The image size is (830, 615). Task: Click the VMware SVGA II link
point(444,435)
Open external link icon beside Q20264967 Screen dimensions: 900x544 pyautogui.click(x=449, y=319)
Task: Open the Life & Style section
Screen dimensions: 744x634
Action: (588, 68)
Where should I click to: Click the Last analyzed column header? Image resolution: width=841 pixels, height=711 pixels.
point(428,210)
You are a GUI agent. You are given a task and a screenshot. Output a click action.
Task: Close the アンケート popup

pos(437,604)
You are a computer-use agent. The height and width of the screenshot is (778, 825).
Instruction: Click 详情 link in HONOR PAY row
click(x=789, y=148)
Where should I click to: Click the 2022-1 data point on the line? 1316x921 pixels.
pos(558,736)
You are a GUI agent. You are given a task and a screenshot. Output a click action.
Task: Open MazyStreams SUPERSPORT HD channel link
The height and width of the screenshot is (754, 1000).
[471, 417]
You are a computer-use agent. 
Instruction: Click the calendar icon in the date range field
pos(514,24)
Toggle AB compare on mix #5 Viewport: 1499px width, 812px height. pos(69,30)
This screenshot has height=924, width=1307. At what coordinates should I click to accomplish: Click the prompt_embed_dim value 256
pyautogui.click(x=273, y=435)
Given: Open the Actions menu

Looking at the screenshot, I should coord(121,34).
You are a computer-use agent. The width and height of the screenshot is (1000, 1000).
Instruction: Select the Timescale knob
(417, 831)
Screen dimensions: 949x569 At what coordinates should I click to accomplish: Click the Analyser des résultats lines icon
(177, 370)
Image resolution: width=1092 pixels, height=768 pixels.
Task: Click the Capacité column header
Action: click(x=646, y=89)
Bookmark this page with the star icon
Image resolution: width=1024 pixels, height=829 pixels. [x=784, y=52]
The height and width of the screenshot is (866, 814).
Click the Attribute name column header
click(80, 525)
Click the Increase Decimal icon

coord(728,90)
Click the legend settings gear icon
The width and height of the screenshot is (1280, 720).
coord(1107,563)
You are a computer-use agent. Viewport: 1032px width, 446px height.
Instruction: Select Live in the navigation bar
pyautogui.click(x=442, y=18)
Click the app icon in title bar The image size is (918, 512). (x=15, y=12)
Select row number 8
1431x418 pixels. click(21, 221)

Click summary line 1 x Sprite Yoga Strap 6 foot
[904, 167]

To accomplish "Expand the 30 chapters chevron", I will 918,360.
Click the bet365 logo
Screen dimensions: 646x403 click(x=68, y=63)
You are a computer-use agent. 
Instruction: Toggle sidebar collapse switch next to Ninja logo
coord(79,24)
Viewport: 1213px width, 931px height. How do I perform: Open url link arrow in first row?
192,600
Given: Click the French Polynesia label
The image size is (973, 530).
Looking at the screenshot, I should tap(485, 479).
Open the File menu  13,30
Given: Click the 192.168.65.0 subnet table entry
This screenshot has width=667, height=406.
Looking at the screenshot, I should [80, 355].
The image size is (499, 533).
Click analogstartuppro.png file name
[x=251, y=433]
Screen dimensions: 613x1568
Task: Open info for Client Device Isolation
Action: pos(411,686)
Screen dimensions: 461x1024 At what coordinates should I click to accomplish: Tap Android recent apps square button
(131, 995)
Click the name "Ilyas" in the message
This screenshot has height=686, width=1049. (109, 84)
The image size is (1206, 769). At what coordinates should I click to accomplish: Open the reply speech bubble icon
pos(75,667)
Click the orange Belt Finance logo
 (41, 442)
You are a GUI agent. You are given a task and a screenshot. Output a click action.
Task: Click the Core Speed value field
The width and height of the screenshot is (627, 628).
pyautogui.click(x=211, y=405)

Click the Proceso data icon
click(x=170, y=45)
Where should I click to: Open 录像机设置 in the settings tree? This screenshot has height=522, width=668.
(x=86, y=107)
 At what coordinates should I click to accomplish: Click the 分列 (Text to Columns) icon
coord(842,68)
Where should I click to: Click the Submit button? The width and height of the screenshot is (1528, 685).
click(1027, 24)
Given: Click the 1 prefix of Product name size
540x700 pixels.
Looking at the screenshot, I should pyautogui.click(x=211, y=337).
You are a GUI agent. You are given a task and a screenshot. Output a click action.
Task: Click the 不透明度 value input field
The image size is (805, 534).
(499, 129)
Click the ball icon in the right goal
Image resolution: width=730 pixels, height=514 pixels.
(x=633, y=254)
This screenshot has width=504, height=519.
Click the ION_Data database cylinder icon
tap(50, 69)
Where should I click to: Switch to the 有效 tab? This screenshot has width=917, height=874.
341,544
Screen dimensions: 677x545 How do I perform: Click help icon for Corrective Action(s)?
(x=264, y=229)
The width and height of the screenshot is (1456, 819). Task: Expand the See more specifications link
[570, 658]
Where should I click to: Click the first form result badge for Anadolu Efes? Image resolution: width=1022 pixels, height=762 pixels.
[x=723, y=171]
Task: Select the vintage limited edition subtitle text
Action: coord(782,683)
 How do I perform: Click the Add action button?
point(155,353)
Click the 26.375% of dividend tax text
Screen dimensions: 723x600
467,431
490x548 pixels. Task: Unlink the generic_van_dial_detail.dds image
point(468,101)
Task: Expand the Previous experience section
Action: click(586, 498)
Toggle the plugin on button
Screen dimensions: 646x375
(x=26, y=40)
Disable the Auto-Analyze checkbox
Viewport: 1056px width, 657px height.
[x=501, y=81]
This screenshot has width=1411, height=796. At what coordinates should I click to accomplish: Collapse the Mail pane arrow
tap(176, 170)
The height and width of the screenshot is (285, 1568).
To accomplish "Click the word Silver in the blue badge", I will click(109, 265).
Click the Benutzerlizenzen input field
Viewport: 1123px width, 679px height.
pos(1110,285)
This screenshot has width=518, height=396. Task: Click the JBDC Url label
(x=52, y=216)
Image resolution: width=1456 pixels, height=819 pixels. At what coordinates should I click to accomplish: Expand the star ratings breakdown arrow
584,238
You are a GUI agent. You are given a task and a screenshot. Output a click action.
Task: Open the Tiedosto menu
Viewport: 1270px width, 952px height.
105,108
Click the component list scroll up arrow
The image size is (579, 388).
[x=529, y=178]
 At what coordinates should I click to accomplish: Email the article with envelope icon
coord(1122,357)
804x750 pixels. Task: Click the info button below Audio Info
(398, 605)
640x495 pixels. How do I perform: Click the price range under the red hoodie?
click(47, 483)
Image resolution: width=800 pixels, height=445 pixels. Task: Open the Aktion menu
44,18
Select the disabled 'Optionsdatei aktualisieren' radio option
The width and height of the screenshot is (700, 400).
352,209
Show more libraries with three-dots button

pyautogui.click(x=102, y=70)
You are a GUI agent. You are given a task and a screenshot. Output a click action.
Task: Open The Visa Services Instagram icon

☆ ☆ ☆

- _Task to complete_:
Go through the records above and copy every line with the word "will".

- _Written reply_:
To accomplish "Expand the 30 chapters chevron", I will 918,360.
To accomplish "Click the word Silver in the blue badge", I will click(109, 265).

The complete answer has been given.